カンフル剤

都民ファースト大勝の意味合い - 山猫日記

これはなかなかいい分析。特に都民ファーストが、これまでにもあった「改革ブーム」と同様の、政策よりもスタイル重視のものであったというのはその通り。

 

特に地方政治だと国家観が不要だから、身近な問題(豊洲とか待機児童とか五輪とか)だけを八方美人的にやり、具体的な最終決定よりも「密室政治じゃないですよ、多様なやり方、案がありますよ」と新しいスタイルであると訴えることに専念するやり方で、「敵(旧来的やり方)」からどんどん票を食っていける。

 

そういう風にスタイルだけで戦うやり方は、登場は実に華々しいのだが、その後の失速もまた顕著だ。

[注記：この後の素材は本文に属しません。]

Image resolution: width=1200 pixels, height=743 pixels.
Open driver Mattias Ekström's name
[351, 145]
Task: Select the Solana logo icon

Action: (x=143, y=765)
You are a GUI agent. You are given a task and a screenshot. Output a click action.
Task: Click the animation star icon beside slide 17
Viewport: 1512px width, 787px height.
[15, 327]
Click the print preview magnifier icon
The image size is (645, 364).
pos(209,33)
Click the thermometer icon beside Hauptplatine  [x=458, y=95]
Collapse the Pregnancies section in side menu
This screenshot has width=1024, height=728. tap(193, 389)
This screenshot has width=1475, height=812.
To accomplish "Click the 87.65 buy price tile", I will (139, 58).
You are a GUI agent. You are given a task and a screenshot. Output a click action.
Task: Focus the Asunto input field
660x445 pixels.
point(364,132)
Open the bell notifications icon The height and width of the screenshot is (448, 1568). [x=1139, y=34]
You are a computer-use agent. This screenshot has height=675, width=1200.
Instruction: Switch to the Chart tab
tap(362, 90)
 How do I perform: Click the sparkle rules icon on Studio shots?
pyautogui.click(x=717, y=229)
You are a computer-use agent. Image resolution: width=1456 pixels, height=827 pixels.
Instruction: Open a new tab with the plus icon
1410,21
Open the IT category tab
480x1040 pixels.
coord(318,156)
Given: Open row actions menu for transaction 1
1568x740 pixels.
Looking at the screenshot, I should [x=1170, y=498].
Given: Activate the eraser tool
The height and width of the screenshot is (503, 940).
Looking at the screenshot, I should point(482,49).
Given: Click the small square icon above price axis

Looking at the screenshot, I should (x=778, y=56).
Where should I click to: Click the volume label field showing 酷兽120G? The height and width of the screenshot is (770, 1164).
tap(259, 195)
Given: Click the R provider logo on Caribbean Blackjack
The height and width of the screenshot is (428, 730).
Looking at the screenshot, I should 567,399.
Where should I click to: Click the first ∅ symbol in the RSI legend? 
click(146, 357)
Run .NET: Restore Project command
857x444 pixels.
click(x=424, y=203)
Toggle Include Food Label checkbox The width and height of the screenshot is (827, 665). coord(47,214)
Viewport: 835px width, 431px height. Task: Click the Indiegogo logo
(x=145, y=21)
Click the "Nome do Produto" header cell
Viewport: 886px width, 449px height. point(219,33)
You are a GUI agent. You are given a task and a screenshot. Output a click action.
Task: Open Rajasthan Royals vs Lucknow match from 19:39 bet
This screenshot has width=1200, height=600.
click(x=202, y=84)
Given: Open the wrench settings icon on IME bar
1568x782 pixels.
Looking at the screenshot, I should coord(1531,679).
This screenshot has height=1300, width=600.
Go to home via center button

結局それは、具体的問題をあいまいに保留したり、中途半端な折衷案にしたりして、支持基盤を割るような具体策を最終決定しないことによる「改革の幻想」にすぎないものだからだ。

 

まあ、国民のほとんどは細かい政策などに興味はないので、必要なものは「改革の気分」だけで、実際の改革などは邪魔なだけなのかもしれない。みんな利益は欲しいけれど、代償はいっさい払いたくないもんね。

 

そして面白いのは、こうした「改革集団」と「自民党」は表裏一体の存在であるということ。人々が自民に飽きてきたら、こうした「改革集団」が現れ新しい気分を与えるけれど、結局気分だけで大したことはできないので、人々は失望しまた現実的な自民に回帰していくというループになっている。なんというか、大きなスパンで見るとこういう「改革集団」というものは、自民のためのカンフル剤であり、巧妙な自民の回し者にすぎないのではないかと思えてくるぐらいである。